IT’S COME TO THIS: California Bill Would Require Occupational Licenses for Porn Actors, Strippers, Cam Girls.
On Tuesday, Assemblymembers Lorena Gonzalez (D–San Diego) and Christina Garcia (D–Bell Gardens) introduced Assembly Bill (A.B.) 2389. The bill would require adult entertainers and video performers, including webcam performers, to obtain a business license and complete a state-mandated training course before being allowed to ply their trade.
Requirements for that training would be developed by the state’s Department of Industrial Relations (DIR), which would, in turn, be advised by a new 10-member, governor-appointed board composed of two adult film actors, three dancers, two medical doctors, a therapist, and a money manager….Gonzalez is also the author of the controversial A.B. 5 legislation that requires many gig economy workers to be classified as employees and not independent contractors.
Related: A California-style Brexit? Freelancers are rising up in opposition to the state’s new law regulating “gig workers.”
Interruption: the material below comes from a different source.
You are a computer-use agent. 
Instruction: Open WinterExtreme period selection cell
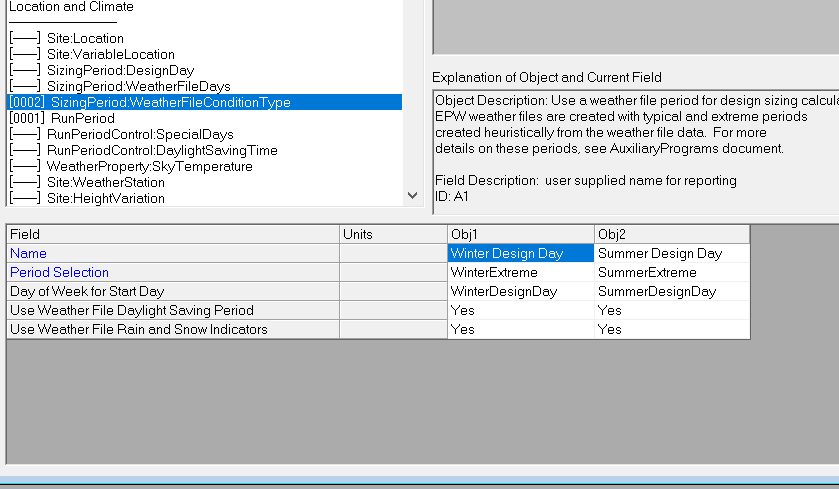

Gonzalez deserves much of the blame for the AB5 train wreck, but she had plenty of support from her party: nearly every assembly member who approved AB5 is a Democrat, including Governor Gavin Newsom. Those opposed: Republicans and Independents. Senator Patricia Bates, a Republican state senator representing parts of Orange and San Diego counties, has been hearing from constituents who had no idea that they were swept up in the AB5 net. “They’re asking, ‘Who did this to me?’” says Bates. “I don’t like to make it partisan, but I have to tell them the majority party that runs the show did it. There’s a new awareness about the anti-business environment and how it affects their right to work, to be free.”
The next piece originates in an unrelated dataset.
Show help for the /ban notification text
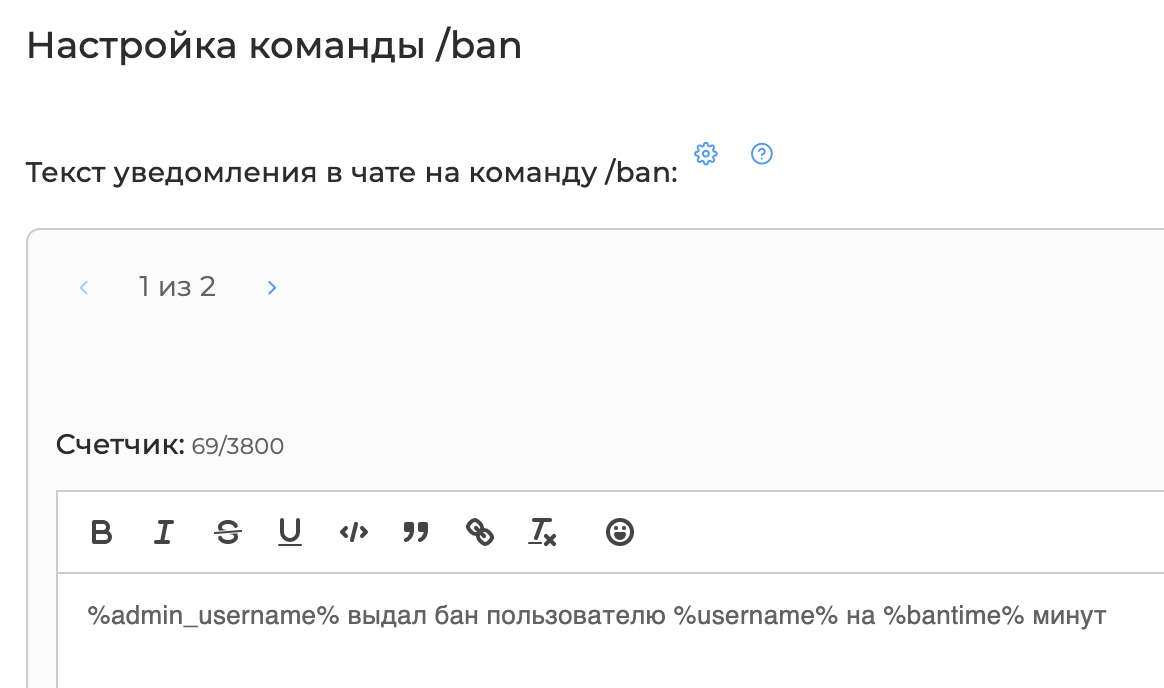(762, 154)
Independent contractors are entering new territory. Suddenly, a more conservative approach seems more attractive. “My entire political mindset has changed drastically following the enactment of AB5,” says Cathy Hertz, a freelance copyeditor of STM (science-technology-medicine) books, from Loma Linda. Hertz campaigned for Barack Obama cross-country at her own expense in 2008; she campaigned for him locally, in Los Angeles, in 2012. “Now I feel that the rights of entrepreneurs are being stifled, trampled upon, violated,” she says. “Free enterprise is one of the main pillars of modern democracy.”
I doubt they know it by name, but a couple of million California independent contractors have just stumbled into Robert Conquest’s First Law of Politics: “Everyone is conservative about what he knows best.”